When comparing modern mortality improvement over the older pre-industrial, pre-modern-medicine regimes, the "most helpful" reductions vary with the age group you're dealing with:
- INFANT (i.e. under 2 years of age) mortality reductions are overwhelmingly due to two things: (1) improvements in reducing childbirth deaths and complications (2) infant vaccinations. Sanitation (but not necessarily clean water) has helped somewhat, but not anywhere near as much as getting the kid out of the mother in good shape, and effective pre- and post-natal care. Vaccines (even though most aren't fully protected until after 2 years of age) have nonetheless stopped cold the huge killers of infants: measles, smallpox, pertussis, etc.
- CHILDHOOD (2-12) mortality reductions are pretty much split between vaccinations and improved clean water/sanitation, maybe with the latter edging out for bigger impact (probably due mostly to reducing malaria, cholera and typhus).
- TEENAGE (13-18) mortality reductions are due to a combination of vaccines (TB, smallpox, polio, and measles being a big here), clean water/sanitation, and trauma medicine.
- ADULT (18-65) reductions are mostly clean water/sanitation, with trauma medicine following up behind. Vaccinations aren't a huge contributor here, since the vast majority of folks died of the major vaccinated diseases before they got to be adults, and thus, a much smaller percentage of people were saved.

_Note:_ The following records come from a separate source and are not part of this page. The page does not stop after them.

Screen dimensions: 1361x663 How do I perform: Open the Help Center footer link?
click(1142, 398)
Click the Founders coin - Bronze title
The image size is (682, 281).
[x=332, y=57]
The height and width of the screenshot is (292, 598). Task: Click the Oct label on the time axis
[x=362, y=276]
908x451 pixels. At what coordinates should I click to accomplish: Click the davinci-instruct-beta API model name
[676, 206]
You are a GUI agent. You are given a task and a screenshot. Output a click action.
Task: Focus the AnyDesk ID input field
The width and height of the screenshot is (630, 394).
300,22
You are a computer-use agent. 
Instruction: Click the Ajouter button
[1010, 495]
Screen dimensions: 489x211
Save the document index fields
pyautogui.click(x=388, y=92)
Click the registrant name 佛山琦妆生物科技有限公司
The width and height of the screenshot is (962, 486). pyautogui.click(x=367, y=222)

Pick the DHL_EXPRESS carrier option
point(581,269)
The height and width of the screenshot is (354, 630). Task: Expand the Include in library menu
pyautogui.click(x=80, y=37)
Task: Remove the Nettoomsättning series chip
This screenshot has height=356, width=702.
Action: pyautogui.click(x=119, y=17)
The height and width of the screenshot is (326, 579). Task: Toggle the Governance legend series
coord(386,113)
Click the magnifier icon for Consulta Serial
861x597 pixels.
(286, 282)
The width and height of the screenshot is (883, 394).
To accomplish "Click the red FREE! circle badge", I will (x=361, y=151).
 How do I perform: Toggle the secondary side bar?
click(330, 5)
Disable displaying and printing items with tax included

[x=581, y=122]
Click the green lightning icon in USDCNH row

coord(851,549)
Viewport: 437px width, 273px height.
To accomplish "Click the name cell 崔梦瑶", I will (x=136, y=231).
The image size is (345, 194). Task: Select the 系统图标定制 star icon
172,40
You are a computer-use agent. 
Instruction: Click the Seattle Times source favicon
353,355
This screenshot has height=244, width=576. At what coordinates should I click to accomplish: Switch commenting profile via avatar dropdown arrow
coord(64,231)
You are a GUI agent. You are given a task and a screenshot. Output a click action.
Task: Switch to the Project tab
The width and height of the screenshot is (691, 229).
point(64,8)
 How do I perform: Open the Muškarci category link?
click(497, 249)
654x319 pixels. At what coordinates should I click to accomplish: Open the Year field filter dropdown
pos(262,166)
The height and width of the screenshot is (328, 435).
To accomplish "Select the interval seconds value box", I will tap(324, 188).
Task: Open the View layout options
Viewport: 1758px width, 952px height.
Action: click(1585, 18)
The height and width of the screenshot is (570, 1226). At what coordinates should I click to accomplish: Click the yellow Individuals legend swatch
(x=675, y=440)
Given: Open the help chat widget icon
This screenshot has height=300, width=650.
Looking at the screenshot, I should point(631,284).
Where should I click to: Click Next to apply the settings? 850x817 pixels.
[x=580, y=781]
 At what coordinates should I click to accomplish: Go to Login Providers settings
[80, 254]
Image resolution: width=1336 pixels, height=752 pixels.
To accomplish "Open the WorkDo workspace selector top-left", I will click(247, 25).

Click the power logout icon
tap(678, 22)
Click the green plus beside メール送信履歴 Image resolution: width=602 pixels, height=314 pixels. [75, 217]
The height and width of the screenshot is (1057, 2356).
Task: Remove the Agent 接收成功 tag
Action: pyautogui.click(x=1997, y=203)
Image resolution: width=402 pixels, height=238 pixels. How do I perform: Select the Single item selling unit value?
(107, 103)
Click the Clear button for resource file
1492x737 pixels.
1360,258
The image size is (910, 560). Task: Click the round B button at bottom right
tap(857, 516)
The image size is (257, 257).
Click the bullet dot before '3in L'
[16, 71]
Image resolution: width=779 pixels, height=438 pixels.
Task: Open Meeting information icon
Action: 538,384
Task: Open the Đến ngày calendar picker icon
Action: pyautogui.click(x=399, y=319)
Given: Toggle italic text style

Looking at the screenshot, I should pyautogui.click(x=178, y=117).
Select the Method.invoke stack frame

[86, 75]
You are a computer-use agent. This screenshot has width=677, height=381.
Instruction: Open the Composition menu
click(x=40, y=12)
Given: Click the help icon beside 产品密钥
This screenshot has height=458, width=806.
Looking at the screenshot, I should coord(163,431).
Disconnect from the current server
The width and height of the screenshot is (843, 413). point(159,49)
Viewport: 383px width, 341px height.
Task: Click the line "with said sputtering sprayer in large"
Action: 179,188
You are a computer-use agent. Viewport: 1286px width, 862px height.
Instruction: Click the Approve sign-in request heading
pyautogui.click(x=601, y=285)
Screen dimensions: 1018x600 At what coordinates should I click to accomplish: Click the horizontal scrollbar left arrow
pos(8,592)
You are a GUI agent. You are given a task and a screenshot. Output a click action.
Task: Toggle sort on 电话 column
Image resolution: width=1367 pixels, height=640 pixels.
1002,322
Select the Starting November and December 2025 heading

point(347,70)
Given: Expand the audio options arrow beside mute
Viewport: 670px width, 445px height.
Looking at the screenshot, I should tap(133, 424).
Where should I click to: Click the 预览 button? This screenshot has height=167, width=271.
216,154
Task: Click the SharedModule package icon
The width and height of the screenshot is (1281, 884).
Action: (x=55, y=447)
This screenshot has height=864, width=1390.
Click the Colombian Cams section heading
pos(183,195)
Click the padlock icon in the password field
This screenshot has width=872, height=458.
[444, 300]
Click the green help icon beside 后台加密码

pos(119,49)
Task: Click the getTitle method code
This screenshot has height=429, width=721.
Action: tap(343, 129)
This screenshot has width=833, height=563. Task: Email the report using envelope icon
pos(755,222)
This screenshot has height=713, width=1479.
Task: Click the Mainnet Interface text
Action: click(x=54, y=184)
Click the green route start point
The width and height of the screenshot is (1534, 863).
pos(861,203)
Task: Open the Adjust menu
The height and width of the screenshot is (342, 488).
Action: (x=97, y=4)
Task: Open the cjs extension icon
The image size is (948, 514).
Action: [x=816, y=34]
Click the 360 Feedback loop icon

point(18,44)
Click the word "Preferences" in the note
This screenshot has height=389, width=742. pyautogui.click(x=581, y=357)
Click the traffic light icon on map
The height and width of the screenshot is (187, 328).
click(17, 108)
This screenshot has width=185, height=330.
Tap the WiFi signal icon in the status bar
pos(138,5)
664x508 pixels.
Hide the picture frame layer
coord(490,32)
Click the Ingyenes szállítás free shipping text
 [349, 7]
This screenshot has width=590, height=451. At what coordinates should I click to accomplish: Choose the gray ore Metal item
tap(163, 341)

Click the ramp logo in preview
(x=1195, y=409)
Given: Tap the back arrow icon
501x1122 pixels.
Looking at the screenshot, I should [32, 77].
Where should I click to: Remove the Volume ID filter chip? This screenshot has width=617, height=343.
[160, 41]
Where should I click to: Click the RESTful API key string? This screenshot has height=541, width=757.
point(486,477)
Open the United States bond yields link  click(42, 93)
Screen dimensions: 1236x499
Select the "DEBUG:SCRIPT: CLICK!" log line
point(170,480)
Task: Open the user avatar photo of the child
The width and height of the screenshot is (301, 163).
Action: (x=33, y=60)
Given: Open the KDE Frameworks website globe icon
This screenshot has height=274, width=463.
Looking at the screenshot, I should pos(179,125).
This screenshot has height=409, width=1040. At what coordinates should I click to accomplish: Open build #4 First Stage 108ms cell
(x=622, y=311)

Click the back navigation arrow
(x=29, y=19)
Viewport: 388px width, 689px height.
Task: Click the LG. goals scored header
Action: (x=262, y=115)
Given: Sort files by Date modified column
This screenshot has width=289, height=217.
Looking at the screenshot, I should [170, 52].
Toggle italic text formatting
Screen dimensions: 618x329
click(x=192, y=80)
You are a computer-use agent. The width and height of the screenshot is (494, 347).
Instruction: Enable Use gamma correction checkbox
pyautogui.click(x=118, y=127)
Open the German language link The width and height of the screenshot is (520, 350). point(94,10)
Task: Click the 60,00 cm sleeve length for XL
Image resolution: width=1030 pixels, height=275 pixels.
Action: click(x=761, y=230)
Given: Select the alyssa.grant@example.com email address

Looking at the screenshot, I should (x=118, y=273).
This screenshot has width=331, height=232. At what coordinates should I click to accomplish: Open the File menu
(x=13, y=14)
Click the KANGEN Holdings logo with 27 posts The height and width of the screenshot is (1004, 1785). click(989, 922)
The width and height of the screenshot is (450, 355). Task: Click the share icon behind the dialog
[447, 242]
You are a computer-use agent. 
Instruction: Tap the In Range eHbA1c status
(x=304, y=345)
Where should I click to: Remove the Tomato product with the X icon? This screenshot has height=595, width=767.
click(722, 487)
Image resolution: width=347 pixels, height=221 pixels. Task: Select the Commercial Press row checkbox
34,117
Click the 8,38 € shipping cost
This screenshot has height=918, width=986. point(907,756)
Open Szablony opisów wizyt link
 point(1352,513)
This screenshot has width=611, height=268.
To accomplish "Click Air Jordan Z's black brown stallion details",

- ELDERLY (65+) mortality reductions are heavily improvements in drugs and chronic illness treatments (think cancer and heart disease).
Overall, clean water and sanitation probably win as the single most important advancement in public health, ever, but vaccines are a *very* strong second. Frankly, drugs are at best a distant fourth, behind even improved medical understanding of the human body (enabling more effective trauma and non-drug treatments of common diseases and accidents). Drug improvements really have helped two big categories of people: soldiers at war, and the elderly.